The back door to the Gaheimer House burst open just then and a loud, shrill voice yelled out, “Torie! You have got to
do
something about that woman!” My ears told me the visitor was Eleanore Murdoch long before she actually entered my office. Helen sat down in the chair across from my desk and rolled her eyes. Eleanore appeared in my doorway, huffing and puffing and clearly upset. Her ears were blood red, and Eleanore's ears only turn blood red when she is extremely peeved.

Eleanore owns the Murdoch Inn with her husband, Oscar, and has a little gossip column in the local newspaper. She's top-heavy and wears the most outrageous combinations of clothes, loud jewelry, and bright colors I've ever seen on a mammal. Today, I'm assuming in honor of spring, she wore a grass-green shirt with giant pink tulips appliquéd across the bottom of it. Her pants were bright gold tucked into green socks. Her purple and pink tennis shoes looked a bit out of place, but my guess was that she didn't have any yellow or green shoes. On her ears, she sported hummingbird earrings that looked as though the birds were about ready to take a drink from her neck. She didn't wear a hat with this ensemble, so I was a bit disappointed. “What can I do for you, Eleanore?”

“Maddie Fulton has got to be put in her place,” she said. “First of all, the rose is not a superior flower to the clematis, but I let her have her way. Are we having a first-ever annual clematis show? No, siree. We're having a stupid rose show.
Now
she won't even listen to my gentle suggestions as to which roses should be in the show!”

Helen smiled and smothered a laugh. I wasn't laughing, though, because I knew that once Eleanore got on to something … Well, let's just say Eleanore is not unlike me in that she is a bit tenacious when it comes to something she believes in. Also, although the things I find important are quite often worlds apart from what Eleanore finds important, we both react sort of the same way about things, and that could spell trouble for everybody involved. She's much more obnoxious about it than I am, though. At least I hope so.

“Hybrid teas, Torie. That's what she should be focusing on. But no, she has no less than twelve floribundas, for heaven's sake. And don't even get me started on the Noisettes. And the few hybrid teas that she's picked, well, they're just not worthy,” she said. “And she thinks David Austin is the Rose God or something.”

Eleanore might as well have been the teacher in a Charlie Brown cartoon, because all I heard was
blah blah rose blah blah blah.
I had no clue what she was talking about, so I honestly didn't know if there had been a horticultural travesty committed or not. A rose is a rose is a rose, right? “Eleanore,” I said.
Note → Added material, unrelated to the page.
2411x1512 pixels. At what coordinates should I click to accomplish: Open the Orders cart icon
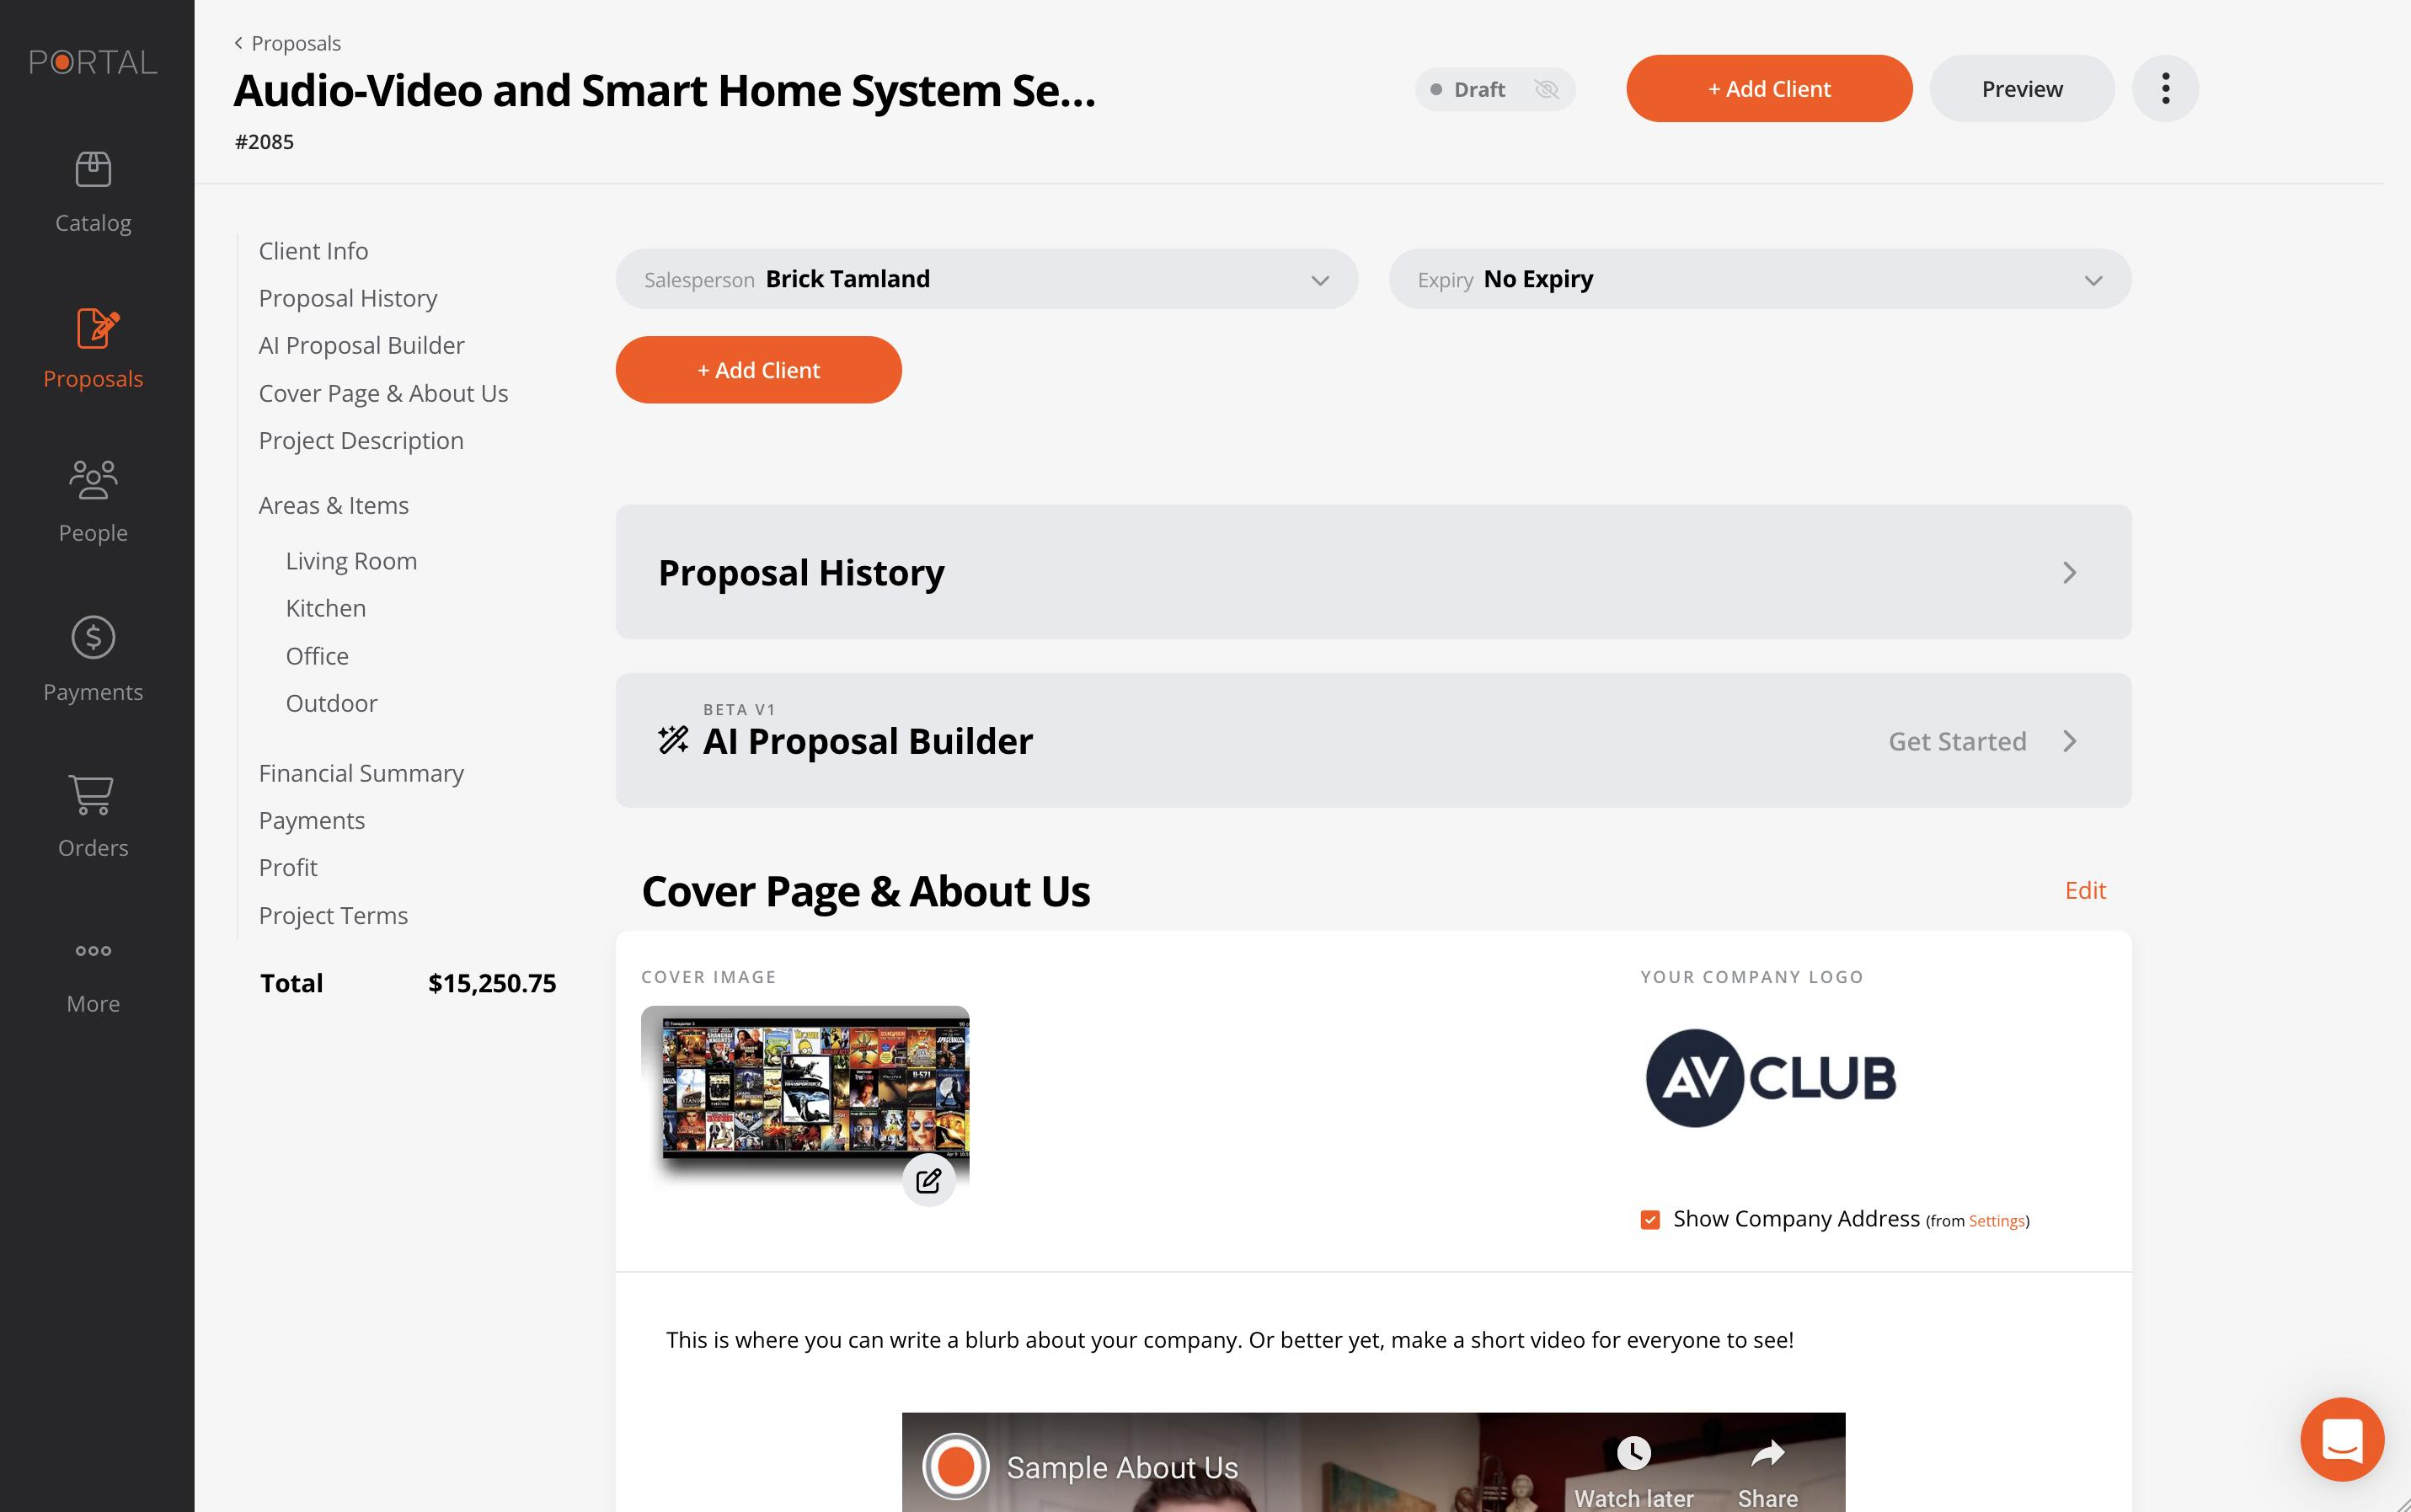(x=93, y=795)
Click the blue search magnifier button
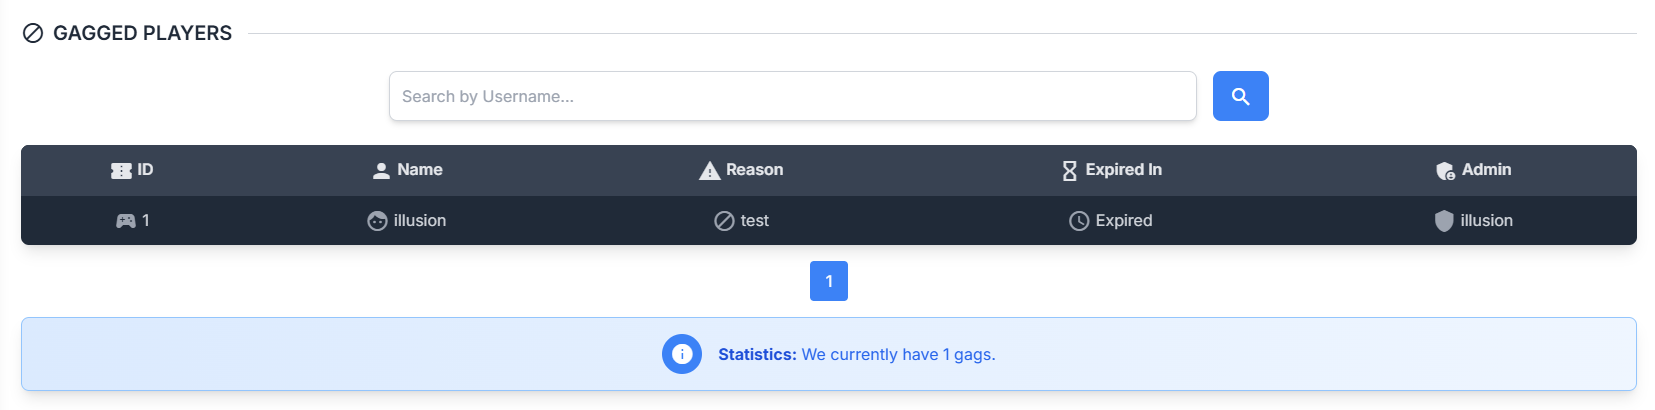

“Who is the president of the New Kassel Garden Club, anyway?” she asked.

I started to answer but didn't get the chance.

“I'll tell you who,” she said. “Dudley Froelich, that's who. And who is the vice president of the garden club?”
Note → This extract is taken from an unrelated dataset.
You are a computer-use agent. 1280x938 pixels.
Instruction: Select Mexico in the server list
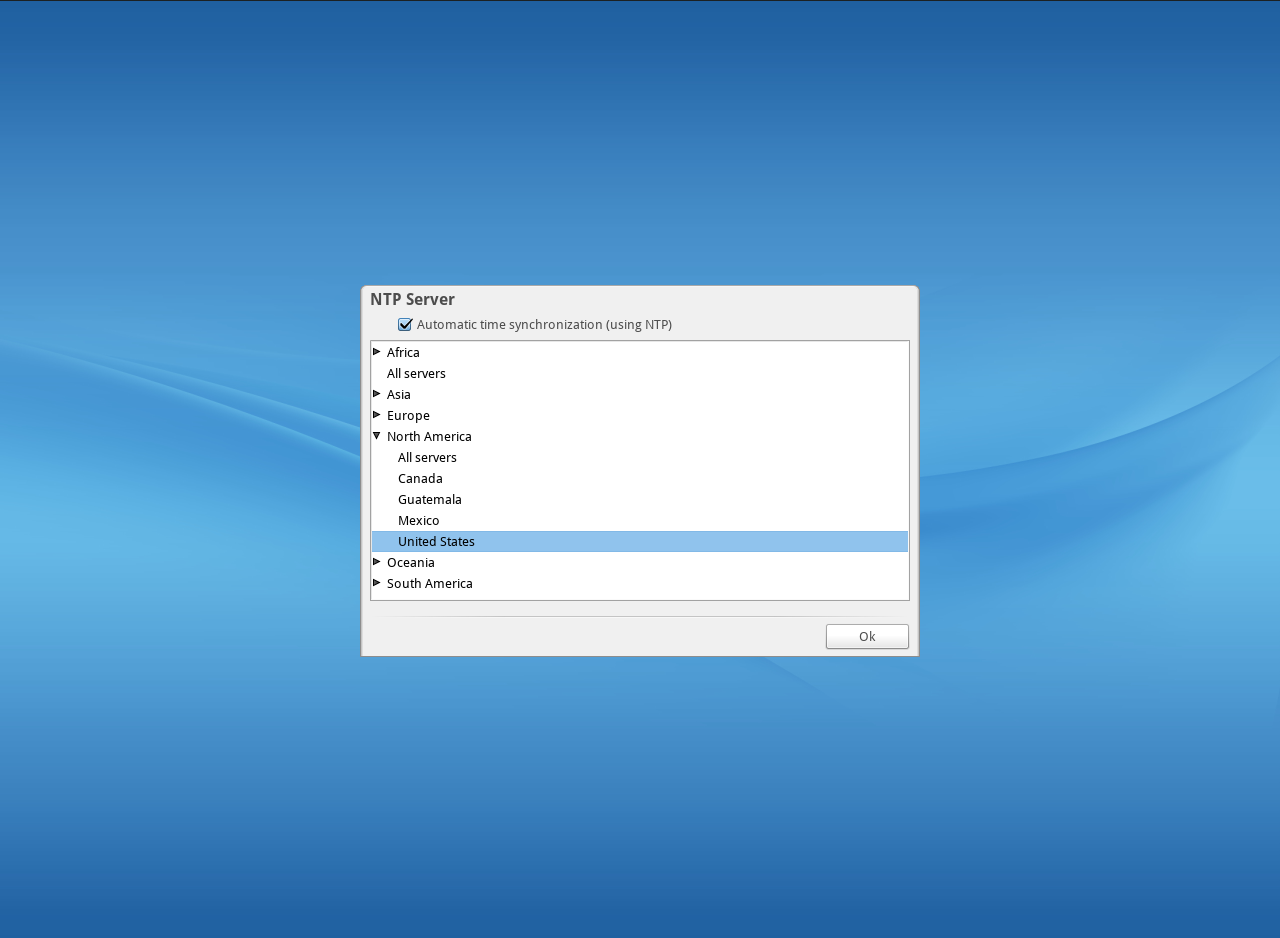point(418,520)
Tobias Thorley, but I didn't get to say so.

“Tobias Thorley,” she said. “Not Maddie Fulton! Maddie Fulton does not hold an office in the garden club!”

“But,” Helen spoke up, “Maddie is the resident rosarian, is she not?”
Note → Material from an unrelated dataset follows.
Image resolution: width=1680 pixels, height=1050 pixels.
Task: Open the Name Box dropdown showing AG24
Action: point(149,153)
What the hell was a rosarian?

Eleanore got quiet a moment. “There are three other rosarians in town.”

“Yes, but everybody knows Maddie is the woman you go to when you have problems with roses,” Helen said. “Have you seen her garden? It's absolutely amazing.”

Eleanore lifted her chin a notch. “I don't recall that I was addressing you, Helen,” she said. “Torie, you must do something.”

Helen made a face at Eleanore behind her back and acted like she was about ready to kick her in the pants. This made me laugh, which completely incensed Eleanore. “Sylvia would have done something!”

“Well, Eleanore,” I said, “this has been discussed many times in the past. I am not Sylvia. What exactly is it you want me to do?”